Parents, teachers and students have long been in discussion of an appropriate syllabus for students, mostly according to age and relevance.
A recent case saw Cikgu Fadli Salleh, a local educator, expressing concern towards one particular question he encountered in a Standard 3 workbook, where students are asked to convert RM1 to multiple other forms of Asian currency such as Vietnam dong and Singapore dollars.
“Can you guess which grade is meant to complete this exercise? It’s for Standard 3 students, gentlemen. A 9-year-old child is expected to learn how to exchange foreign currency accurately. They would need to prepare a piece of paper, have a phone next to them, and know what the current rate of exchange is for the Ringgit against the Cambodian riel, or against the Vietnamese Dong,” he wrote.
Some argue that it is crucial to offer this lesson because many youngsters will probably travel with their families abroad and will need to memorise these facts, while some say that teachers shouldn’t disregard the ability of students at that age.

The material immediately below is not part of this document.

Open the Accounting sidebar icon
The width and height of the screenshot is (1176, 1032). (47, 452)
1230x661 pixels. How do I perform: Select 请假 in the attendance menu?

Cikgu Fadli notes that these are a few of the excuses given by individuals in positions of power for including these tasks in the syllabus, and claims that they are among the reasons why educators have had disputes over the updating of the new textbook curriculum.
Cikgu Fadli, in response, stated that he finds their arguments absurd and wonders how many parents would actually send their kids to the money changers to convert foreign cash before a trip for this to be a crucial enough lesson that has to be taught in schools.
“However, I concur in one area. I concur that we shouldn’t undervalue our kids’ abilities. Even so, it is illogical to include something that has no place in the syllabus. They are too young to understand the differences between Asian and Western currencies. They shouldn’t be learning about the rise and fall of exchange rates at this young age. Where was the logic in developing this curriculum?” he queried, adding that he, at 33-years-old, still needs to use Google to check the currency exchange rates.
What do you think? Is this crucial to the students’ education or is it a little too advanced?